Abnormal uterine bleeding (AUB): A common gynecological condition that includes a variety of menstrual irregularities. (Chapter 18.2)

Alopecia: Hair loss on the scalp. (Chapter 18.18)

Amenorrhea: The absence of menstruation. It can be primary (when menstruation never begins) or secondary (when menstruation stops after previously occurring). (Chapter 18.3)

Anovulation: The complete absence of ovulation. (Chapter 18.14)

Assisted-reproductive technology (ART): Includes all fertility treatments in which either eggs or embryos are handled outside of the body. (Chapter 18.14)

Azoospermia: The complete absence of sperm cells. (Chapter 18.14)

Bartholin cyst: A fluid-filled lump that can develop in the Bartholin gland of the vulva. (Chapter 18.5)

Behavioral counseling: Teaches clients strategies to modify the way they think about their pain and techniques to modify their response to раiո. (Chapter 18.8)

Benign growths: Noncancerous growths that may or may not require medical treatment. (Chapter 18.5)

Biopsy: A small sample of the tumor is taken either by fine-needle aspiration (FNA) or by core biopsy using ultrasound guidance. (Chapter 18.4)

Chronic pelvic pain (CPP): A condition characterized by persistent or recurrent pain in the pelvic area lasting for at least six months. (Chapter 18.7)

Complete molar pregnancy: The ovum is fertilized by a sperm, but the genetic material from the father is lost during conception. (Chapter 18.13)

Complex fibroadenoma: A noncancerous breast tumor that contains abnormal tissue changes, such as cysts, calcifications, or scar tissue. (Chapter 18.4)

Corpus luteum cysts: Form after the follicle breaks open and releases the ovum, but the empty follicle sac doesn’t shrink. (Chapter 18.15)

Cryoablation: A cryoprobe inserted into the tumor to freeze and destroy the tumor cells; is an alternative to surgery. (Chapter 18.4)

Cyclical mastalgia: Breast pain associated with the menstrual cycle that begins around the time of ovulation and resolves with menstruation. (Chapter 18.4)
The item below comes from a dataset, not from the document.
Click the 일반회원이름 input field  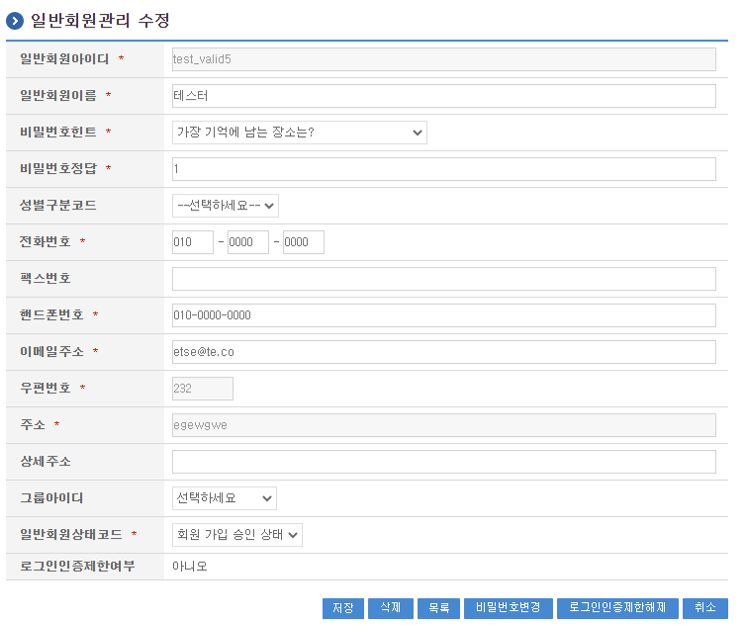pos(444,95)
Cystocele: Occurs when the bladder bulges into the anterior wall of the vagina. (Chapter 18.16)

Ductogram: Dye is injected into the leaking duct and an X-ray is taken to determine if a papilloma is present and causing the nipple discharge. (Chapter 18.4)

Dysmenorrhea: Painful menstruation that occurs in the absence of a physiologic cause. (Chapter 18.8)

Dyspareunia: Painful sexual intercourse. (Chapter 18.10, Chapter 18.17)

Endometrial ablation: A minimally invasive surgical procedure that removes or destroys the lining of the uterus to reduce heavy menstrual bleeding. (Chapter 18.2)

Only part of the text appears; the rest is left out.